An ECR image URI usually looks like:
123456789012.dkr.ecr.us-east-1.amazonaws.com/oiva-agent:abc1234
Public Endpoint
domain_name: the public HTTPS hostname for Oiva, such asoiva.example.com.
Honeycomb and Slack need to call Oiva over the public internet, so the deployed service needs a real HTTPS URL. For the default AWS deployment, public traffic reaches Oiva through an Application Load Balancer.
Observed Application
observed_app_name: the stable display name of the application Oiva investigates, such asorders-api.app_github_repositories: the GitHub repositories Oiva can inspect during an investigation.
Each repository entry has:
name: a short local name using only letters, numbers, periods, underscores, and hyphens.url: the HTTPS clone URL for the repository.

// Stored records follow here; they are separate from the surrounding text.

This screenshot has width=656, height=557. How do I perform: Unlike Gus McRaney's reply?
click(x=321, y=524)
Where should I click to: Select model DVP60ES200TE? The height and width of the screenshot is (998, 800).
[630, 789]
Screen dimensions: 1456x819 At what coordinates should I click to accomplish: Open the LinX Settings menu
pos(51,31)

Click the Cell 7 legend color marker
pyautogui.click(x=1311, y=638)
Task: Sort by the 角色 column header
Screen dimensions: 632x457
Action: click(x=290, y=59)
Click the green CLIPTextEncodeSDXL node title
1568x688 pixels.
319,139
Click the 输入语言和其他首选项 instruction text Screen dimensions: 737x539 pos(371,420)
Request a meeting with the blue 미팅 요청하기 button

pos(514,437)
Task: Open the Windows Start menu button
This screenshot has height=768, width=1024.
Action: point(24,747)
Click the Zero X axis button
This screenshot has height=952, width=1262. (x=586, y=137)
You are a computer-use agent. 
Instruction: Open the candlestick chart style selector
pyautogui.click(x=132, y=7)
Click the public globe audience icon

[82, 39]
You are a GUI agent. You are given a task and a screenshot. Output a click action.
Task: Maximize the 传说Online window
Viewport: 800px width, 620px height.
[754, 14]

Example with multiple repositories:
app_github_repositories = [
{
name = "orders-api"
url = "https://github.com/example/orders-api.git"
},
{
name = "orders-worker"
url = "https://github.com/example/orders-worker.git"
}
]
Keep this list focused on repositories that help Oiva investigate incidents for the observed app.
Slack Channel
slack_channel_id: the Slack channel ID where Oiva posts investigation updates and reports.
This value is a channel ID, not a display name. It usually starts with C, such as C0123456789. Do not use #alerts.
DNS And Certificate Options
Choose one supported domain path before applying Terraform.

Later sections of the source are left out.